Mme Deol a travaillé avec des populations d’immigrants et de réfugiés à Winnipeg et à Chicago, expériences qui ont contribué à identifier ses intérêts de recherche. Même si elle n’était pas immigrante elle-même, elle a découvert qu’en tant que Canadienne Pujabi de deuxième génération d’à peu près le même âge, elle sentait qu’elle pouvait s’identifier à eux. Elle a dédié tout son travail à sa mère, Palwinder Kaur Deol, qui a quitté l’Inde pour le Canada au milieu des années 1980.

« Les recherches antérieures ont traité de l’expérience des femmes en matière de sport, de loisirs et d’activité physique, et nous sommes particulièrement conscients des nombreux obstacles et facilitants qui peuvent soutenir ou décourager les jeunes filles à être actives. Ma recherche visait à combler une lacune qui existe dans la recherche actuelle, où le narratif de la jeune fille immigrée est souvent ignoré. »

Mme Deol estime qu’une compréhension de l’intersectionnalité est essentielle pour mobiliser les jeunes nouvelles arrivantes et les raisons pour lesquelles elles pourraient se sentir exclues du sport et de l’activité physique.

« Bien qu’il ait été démontré qu’il existe un lien entre les jeunes immigrants et les jeunes nés au Canada qui font face à des défis semblables en matière de développement identitaire, les jeunes immigrants doivent également faire face à un ensemble unique de défis en raison de la réinstallation, de l’adaptation, des pressions d’assimilation et d’intégration dans leur nouvelle société, et ces circonstances uniques méritent notre attention, a-t-elle dit. »

« En utilisant l’intersectionnalité, nous pouvons reconnaître et comprendre la complexité des identités qui se chevauchent et la façon dont cela affecte les expériences des filles immigrantes au sein des structures sociales plus larges, comme la santé et l’éducation, et cela fait progresser la recherche pour présenter les structures des inégalités et influencer positivement les projets de saines habitudes de vie dans la bonne direction. »

Puisque le Canada compte l’une des proportions les plus élevées de nouveaux immigrants dans le monde, on a salué sa volonté d’accepter ces populations. Mais malheureusement, on constate souvent des déclins sur le plan de la santé physique et mentale deux ans à peine après leur arrivée. Mme Deol croit que les expériences d’activité physique sont une belle avenue pour prévenir cette situation.

Une des directrices de Le sport c’est pour la vie, Andrea Carey, a été impressionnée par la présentation de Mme Deol à l’IPLC et a applaudi son travail en faveur de l’inclusion.
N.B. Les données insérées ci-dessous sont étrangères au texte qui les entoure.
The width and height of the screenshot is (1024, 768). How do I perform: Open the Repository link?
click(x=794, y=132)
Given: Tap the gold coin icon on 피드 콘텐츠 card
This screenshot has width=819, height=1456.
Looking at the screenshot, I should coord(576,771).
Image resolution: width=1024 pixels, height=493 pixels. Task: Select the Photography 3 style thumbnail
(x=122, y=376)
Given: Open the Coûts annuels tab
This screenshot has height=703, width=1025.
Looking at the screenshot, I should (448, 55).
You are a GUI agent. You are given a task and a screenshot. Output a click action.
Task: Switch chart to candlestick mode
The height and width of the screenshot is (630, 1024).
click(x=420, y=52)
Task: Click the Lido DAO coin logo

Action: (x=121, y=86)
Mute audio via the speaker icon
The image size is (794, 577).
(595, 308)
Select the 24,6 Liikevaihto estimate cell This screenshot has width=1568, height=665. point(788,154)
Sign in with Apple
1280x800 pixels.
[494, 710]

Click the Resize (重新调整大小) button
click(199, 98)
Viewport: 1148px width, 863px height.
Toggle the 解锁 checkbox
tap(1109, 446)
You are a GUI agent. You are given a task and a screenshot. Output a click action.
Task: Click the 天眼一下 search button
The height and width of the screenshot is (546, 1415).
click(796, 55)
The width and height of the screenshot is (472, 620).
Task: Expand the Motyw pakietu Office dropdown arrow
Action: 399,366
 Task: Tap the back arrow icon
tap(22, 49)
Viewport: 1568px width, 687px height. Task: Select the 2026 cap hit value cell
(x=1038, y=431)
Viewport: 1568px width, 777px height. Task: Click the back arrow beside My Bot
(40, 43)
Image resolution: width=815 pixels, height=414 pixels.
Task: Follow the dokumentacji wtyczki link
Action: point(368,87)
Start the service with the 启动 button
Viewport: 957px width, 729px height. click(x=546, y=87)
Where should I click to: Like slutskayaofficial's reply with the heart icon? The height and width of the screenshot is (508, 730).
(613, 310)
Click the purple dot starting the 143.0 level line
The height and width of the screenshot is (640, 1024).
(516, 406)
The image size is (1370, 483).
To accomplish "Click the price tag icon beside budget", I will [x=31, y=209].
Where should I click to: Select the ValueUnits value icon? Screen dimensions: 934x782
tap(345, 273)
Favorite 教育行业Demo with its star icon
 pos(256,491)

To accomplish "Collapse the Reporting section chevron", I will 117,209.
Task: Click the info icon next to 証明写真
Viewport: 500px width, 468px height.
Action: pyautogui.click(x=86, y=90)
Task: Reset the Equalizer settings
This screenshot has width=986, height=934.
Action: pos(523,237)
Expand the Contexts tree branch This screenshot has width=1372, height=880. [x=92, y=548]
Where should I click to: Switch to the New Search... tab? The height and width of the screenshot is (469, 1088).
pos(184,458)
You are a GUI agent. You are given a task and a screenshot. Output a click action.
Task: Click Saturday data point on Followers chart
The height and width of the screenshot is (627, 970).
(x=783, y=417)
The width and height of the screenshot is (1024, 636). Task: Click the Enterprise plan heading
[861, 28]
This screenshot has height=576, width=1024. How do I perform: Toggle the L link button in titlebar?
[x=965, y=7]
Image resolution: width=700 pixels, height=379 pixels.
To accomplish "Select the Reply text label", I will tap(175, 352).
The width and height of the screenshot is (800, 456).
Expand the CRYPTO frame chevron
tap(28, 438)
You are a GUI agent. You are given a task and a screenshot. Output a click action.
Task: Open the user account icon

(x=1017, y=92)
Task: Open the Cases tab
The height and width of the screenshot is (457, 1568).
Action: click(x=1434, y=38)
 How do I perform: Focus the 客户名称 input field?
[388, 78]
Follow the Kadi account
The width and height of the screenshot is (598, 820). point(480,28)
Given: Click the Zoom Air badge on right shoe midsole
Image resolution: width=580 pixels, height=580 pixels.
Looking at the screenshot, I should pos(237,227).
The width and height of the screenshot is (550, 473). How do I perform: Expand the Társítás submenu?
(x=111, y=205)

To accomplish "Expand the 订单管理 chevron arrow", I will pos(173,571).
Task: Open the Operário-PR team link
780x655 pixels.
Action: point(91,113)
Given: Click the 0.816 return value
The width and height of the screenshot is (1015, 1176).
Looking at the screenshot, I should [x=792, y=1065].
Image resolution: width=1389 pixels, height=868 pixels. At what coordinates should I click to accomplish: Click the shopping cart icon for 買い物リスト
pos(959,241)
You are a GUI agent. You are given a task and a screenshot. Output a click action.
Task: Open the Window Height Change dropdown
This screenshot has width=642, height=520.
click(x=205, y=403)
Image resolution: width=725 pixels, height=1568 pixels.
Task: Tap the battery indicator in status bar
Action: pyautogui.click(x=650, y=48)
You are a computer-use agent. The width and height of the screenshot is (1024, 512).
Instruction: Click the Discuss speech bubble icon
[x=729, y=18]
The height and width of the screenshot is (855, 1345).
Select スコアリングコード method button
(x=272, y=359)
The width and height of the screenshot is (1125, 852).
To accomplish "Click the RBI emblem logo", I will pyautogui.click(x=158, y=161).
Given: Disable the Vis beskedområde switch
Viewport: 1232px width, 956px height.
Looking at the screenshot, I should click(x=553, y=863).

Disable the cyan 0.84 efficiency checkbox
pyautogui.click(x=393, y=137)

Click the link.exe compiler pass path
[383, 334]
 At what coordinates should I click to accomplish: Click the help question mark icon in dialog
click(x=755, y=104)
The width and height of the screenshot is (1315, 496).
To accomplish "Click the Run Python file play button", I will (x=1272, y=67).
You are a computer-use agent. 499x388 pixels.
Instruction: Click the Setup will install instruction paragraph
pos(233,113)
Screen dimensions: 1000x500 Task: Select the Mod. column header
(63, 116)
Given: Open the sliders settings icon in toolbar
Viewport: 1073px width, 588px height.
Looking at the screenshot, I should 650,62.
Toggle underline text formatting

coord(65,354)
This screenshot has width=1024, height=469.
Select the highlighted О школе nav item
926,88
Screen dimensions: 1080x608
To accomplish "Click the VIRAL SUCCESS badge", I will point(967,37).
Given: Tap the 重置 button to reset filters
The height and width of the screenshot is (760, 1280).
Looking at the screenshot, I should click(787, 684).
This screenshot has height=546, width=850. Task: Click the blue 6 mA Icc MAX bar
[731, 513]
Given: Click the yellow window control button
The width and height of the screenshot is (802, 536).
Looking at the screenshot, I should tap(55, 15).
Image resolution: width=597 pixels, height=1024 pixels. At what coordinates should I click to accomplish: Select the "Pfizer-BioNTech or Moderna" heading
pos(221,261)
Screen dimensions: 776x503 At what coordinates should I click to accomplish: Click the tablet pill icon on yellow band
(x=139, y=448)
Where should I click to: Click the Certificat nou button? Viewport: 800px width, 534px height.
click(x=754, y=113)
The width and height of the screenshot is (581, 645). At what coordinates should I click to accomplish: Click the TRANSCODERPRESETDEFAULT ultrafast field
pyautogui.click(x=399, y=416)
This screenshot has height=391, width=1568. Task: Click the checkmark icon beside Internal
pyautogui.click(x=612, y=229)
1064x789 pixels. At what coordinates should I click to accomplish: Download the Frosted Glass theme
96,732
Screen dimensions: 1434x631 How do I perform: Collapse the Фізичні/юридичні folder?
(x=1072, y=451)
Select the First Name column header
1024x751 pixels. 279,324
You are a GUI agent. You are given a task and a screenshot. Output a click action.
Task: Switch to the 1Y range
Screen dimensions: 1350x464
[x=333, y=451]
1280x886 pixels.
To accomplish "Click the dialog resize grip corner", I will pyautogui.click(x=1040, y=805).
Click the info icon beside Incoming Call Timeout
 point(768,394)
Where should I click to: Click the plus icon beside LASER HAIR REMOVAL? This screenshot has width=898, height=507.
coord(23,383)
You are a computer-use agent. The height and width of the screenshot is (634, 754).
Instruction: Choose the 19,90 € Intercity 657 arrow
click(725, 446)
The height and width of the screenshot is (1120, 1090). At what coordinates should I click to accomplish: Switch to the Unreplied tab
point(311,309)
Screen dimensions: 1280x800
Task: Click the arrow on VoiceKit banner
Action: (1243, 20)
C’est d’ailleurs sur ce sujet qui deviendra de plus en plus pertinent dans les années à venir qu’elle présentera lors de la toute première conférence IPLC Europe, qui se tiendra en Suède plus tard cette année.

« Comme l’a dit notre conférencière principale, Catherine Carty, nous ne pouvons pas aller de l’avant ensemble si nous laissons qui que ce soit derrière nous. Le travail que Simrit a réalisé avec les nouvelles arrivantes nous aidera à comprendre les nuances de la meilleure façon de soutenir ces membres incroyablement importants de notre société et de les accueillir dans nos communautés à l’avenir ».